Task item: Among the records that follow, set down only the lines from the one containing "Viewport: 840px width, 663px" to the one containing "903x471 pixels.", both included, exactly.

:: Provided material

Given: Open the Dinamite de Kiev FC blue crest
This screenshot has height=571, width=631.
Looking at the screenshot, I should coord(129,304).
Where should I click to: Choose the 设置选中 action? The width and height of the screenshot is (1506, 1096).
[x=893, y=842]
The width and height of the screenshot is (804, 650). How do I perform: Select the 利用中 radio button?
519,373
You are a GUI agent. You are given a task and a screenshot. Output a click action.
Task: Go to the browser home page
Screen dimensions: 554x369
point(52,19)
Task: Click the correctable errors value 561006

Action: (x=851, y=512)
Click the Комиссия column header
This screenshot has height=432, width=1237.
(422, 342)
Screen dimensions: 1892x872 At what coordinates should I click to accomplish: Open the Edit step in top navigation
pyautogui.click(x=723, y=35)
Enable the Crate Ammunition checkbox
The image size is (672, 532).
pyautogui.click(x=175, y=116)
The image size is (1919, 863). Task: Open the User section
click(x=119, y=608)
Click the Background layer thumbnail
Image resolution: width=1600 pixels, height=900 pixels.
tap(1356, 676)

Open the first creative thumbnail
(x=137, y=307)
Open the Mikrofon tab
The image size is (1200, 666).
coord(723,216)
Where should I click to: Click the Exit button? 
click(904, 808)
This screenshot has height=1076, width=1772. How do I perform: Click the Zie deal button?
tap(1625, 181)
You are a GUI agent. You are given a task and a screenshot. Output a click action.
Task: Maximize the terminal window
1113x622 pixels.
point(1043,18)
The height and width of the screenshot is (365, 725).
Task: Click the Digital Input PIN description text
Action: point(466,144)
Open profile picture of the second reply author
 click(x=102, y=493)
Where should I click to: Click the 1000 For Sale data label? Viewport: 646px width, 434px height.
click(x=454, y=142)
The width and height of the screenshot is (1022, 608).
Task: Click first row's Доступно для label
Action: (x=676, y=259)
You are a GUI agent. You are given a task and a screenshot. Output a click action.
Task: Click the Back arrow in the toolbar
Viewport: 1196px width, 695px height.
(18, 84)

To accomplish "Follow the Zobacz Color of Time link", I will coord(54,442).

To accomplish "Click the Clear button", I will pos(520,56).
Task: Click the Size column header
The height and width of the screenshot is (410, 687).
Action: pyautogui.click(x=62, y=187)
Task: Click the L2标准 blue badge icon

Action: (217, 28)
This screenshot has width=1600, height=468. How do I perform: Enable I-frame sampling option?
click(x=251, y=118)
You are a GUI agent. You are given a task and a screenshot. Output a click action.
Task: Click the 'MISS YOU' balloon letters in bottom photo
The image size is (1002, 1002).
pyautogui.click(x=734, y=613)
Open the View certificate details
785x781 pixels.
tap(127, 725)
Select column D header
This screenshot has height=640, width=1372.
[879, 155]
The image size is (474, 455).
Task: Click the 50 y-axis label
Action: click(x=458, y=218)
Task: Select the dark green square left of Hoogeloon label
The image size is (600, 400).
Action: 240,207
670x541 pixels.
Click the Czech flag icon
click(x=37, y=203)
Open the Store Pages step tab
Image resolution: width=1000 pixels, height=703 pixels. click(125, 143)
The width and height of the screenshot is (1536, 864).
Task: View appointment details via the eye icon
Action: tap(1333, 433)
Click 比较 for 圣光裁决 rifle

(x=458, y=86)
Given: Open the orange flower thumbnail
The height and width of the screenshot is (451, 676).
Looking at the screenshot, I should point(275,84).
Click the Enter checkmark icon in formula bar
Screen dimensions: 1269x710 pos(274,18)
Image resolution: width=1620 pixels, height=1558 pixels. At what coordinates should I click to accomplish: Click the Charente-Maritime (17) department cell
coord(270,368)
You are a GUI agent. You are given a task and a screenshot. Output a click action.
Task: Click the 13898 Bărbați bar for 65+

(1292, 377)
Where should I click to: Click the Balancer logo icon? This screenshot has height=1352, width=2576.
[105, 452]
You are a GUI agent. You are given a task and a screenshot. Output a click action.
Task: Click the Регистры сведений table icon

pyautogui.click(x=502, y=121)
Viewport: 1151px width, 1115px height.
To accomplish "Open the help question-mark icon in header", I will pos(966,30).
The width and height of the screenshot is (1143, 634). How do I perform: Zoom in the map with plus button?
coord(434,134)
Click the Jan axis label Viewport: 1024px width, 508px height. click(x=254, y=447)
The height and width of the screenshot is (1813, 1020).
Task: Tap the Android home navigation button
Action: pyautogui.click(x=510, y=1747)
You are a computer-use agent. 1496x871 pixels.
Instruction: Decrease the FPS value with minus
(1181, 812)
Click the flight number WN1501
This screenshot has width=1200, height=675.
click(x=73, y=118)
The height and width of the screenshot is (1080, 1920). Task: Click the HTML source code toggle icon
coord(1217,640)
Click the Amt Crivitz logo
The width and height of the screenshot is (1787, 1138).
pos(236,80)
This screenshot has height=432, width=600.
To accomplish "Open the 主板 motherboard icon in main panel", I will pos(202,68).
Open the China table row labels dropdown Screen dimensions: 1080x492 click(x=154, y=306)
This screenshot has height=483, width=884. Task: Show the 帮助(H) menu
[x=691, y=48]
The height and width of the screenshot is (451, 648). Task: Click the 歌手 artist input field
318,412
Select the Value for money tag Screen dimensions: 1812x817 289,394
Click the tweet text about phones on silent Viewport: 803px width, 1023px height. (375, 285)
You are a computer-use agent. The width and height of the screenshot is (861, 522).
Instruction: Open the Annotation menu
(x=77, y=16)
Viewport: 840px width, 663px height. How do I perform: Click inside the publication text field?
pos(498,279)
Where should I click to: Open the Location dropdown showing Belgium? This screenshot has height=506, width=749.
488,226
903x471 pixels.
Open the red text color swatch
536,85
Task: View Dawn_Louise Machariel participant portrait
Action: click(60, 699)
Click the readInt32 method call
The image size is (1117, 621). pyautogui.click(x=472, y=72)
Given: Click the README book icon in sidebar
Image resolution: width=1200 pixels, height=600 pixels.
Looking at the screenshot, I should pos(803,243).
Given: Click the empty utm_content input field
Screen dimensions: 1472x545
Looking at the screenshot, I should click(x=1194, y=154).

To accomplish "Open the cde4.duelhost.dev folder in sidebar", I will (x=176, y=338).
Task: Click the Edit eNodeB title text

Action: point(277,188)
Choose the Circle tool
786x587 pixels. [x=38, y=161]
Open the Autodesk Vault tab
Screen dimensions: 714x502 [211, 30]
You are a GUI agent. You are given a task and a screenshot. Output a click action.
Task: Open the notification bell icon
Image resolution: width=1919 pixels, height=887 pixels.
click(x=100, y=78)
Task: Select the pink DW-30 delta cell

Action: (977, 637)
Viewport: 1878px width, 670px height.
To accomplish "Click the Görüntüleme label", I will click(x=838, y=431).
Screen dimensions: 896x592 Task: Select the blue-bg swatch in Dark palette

::::

Task answer:
Viewport: 840px width, 663px height. How do I perform: Click inside the publication text field?
pos(498,279)
Where should I click to: Open the Location dropdown showing Belgium? This screenshot has height=506, width=749.
488,226
903x471 pixels.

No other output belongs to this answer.